The panda and the bicycle
Many tribes gain in power and connection by finding their opposite, by identifying the choices that members won't make.
"People like us don't do things like that."
So the vegan tribe obviously chooses to not eat meat. And during the key formative years, the Apple tribe wouldn't deign to buy Microsoft products. The Amish build solidarity and define themselves by the machines they choose not to use, and for a long time, many professional photographers wouldn't use digital cameras.
The smart choice is to understand that tribal identity is based on choices, not on facts, based on allegiances, not the intentional disregard of the rest of the world. Some sects of the motorcycle tribe don't wear helments... not because they believe it's safer (and thus denying the obvious) but because it's a choice they want to make.

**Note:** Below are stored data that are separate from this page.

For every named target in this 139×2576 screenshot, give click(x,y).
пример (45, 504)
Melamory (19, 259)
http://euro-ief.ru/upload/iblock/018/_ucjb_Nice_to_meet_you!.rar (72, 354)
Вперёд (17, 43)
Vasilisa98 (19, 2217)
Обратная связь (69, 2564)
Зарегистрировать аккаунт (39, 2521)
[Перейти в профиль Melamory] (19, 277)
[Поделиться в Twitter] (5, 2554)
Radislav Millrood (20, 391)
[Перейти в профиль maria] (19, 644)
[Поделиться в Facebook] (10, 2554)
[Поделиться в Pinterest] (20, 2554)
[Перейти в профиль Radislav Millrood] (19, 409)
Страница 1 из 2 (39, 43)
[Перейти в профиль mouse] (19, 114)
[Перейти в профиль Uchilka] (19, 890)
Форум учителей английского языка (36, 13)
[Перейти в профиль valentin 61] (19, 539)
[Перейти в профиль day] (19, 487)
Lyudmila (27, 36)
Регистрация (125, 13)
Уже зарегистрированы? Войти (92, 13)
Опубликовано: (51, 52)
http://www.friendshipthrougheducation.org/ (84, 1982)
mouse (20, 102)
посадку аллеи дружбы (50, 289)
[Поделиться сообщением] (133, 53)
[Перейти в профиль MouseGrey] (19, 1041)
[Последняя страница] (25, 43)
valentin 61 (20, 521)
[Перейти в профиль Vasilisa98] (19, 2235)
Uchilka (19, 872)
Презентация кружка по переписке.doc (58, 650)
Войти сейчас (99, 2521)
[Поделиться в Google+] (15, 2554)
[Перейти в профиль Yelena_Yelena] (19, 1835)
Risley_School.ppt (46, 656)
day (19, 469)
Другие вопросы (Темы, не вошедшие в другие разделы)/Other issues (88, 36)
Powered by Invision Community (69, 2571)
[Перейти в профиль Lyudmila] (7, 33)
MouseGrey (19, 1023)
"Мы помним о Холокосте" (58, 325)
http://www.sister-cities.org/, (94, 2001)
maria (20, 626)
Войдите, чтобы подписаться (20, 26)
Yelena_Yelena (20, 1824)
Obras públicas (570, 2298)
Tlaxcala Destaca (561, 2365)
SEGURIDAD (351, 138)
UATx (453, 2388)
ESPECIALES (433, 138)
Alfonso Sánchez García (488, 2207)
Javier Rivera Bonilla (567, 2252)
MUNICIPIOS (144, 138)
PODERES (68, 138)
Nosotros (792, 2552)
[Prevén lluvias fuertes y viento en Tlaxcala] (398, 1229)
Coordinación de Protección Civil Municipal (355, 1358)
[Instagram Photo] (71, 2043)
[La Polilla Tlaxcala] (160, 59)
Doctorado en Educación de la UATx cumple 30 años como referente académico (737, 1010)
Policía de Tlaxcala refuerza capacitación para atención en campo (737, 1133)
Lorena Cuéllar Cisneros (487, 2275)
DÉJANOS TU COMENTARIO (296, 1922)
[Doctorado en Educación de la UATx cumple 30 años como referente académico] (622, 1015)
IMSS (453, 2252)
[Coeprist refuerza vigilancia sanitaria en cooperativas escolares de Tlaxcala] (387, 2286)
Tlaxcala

Shortly after Copernicus rocked the world by proving that the Earth goes around the Sun (and not vice versa), many religions condemned this insight, "people like us don't believe things like that."
The problem is this: science is not the opposite of a tribe, just like the panda is not the opposite of the bicycle and the avocado isn't the opposite of the semicolon. Facts are different than choices. The scientific method is a process, a series of questions and iterations that is distinct from what any particular observer chooses to believe. So yes, professional scientists have a culture and belong to various tribes, but no, that culture is not the same as the scientific method. And yes, scientists are often wrong, but scientists following the method correct their mistakes.
The same thing is true about accounting. When your balance sheet or your direct mail numbers don't add up, don't blame the process that counted them.
Tribes thrive when they connect and coordinate and synchronize. They work when they create a cultural connection. But they can't thrive when they merely embrace (or deny) the reality of the world around them.
You can choose not to ride a bicycle, but it makes no sense to deny that bicycles exist, regardless of how important your tribe thinks the panda bear is... unrelated ideas, ideas that don't benefit from being put in opposition to one another.
As you organize and lead your tribe, then, the opportunity is to be crystal clear about what you stand for, but to give the alert observers within your clan the ability to stick with you and what they believe without having to pretend that the world outside doesn't actually exist.